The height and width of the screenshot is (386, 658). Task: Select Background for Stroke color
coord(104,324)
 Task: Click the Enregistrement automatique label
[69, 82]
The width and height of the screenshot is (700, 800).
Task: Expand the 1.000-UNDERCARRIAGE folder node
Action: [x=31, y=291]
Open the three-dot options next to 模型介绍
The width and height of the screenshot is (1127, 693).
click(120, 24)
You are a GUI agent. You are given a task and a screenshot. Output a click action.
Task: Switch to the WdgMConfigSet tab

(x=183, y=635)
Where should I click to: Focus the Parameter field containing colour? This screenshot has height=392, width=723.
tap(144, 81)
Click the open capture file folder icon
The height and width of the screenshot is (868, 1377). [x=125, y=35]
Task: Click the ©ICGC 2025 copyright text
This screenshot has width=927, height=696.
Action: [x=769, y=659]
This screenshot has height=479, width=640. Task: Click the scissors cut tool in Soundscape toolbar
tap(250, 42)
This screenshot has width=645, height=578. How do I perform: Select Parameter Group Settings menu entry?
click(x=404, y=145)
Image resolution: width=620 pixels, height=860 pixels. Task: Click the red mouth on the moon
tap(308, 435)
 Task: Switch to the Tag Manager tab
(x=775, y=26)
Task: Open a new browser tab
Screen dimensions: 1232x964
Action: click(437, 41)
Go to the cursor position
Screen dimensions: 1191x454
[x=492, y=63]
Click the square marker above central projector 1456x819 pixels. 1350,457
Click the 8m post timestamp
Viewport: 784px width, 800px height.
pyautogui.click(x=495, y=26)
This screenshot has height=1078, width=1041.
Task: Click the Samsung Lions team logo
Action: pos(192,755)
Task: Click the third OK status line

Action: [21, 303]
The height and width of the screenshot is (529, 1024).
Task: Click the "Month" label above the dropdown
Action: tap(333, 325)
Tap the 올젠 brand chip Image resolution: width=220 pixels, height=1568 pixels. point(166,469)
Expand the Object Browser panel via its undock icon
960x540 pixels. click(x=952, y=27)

GIVEN TASK:
Write out each line of the rows above as a JSON list of strings, one string per line, skipping any blank lines.

OUTPUT FOR THIS TASK:
[
  "The height and width of the screenshot is (386, 658). Task: Select Background for Stroke color",
  "coord(104,324)",
  " Task: Click the Enregistrement automatique label",
  "[69, 82]",
  "The width and height of the screenshot is (700, 800).",
  "Task: Expand the 1.000-UNDERCARRIAGE folder node",
  "Action: [x=31, y=291]",
  "Open the three-dot options next to 模型介绍",
  "The width and height of the screenshot is (1127, 693).",
  "click(120, 24)",
  "You are a GUI agent. You are given a task and a screenshot. Output a click action.",
  "Task: Switch to the WdgMConfigSet tab",
  "(x=183, y=635)",
  "Where should I click to: Focus the Parameter field containing colour? This screenshot has height=392, width=723.",
  "tap(144, 81)",
  "Click the open capture file folder icon",
  "The height and width of the screenshot is (868, 1377). [x=125, y=35]",
  "Task: Click the ©ICGC 2025 copyright text",
  "This screenshot has width=927, height=696.",
  "Action: [x=769, y=659]",
  "This screenshot has height=479, width=640. Task: Click the scissors cut tool in Soundscape toolbar",
  "tap(250, 42)",
  "This screenshot has width=645, height=578. How do I perform: Select Parameter Group Settings menu entry?",
  "click(x=404, y=145)",
  "Image resolution: width=620 pixels, height=860 pixels. Task: Click the red mouth on the moon",
  "tap(308, 435)",
  " Task: Switch to the Tag Manager tab",
  "(x=775, y=26)",
  "Task: Open a new browser tab",
  "Screen dimensions: 1232x964",
  "Action: click(437, 41)",
  "Go to the cursor position",
  "Screen dimensions: 1191x454",
  "[x=492, y=63]",
  "Click the square marker above central projector 1456x819 pixels. 1350,457",
  "Click the 8m post timestamp",
  "Viewport: 784px width, 800px height.",
  "pyautogui.click(x=495, y=26)",
  "This screenshot has height=1078, width=1041.",
  "Task: Click the Samsung Lions team logo",
  "Action: pos(192,755)",
  "Task: Click the third OK status line",
  "Action: [21, 303]",
  "The height and width of the screenshot is (529, 1024).",
  "Task: Click the \"Month\" label above the dropdown",
  "Action: tap(333, 325)",
  "Tap the 올젠 brand chip Image resolution: width=220 pixels, height=1568 pixels. point(166,469)",
  "Expand the Object Browser panel via its undock icon",
  "960x540 pixels. click(x=952, y=27)"
]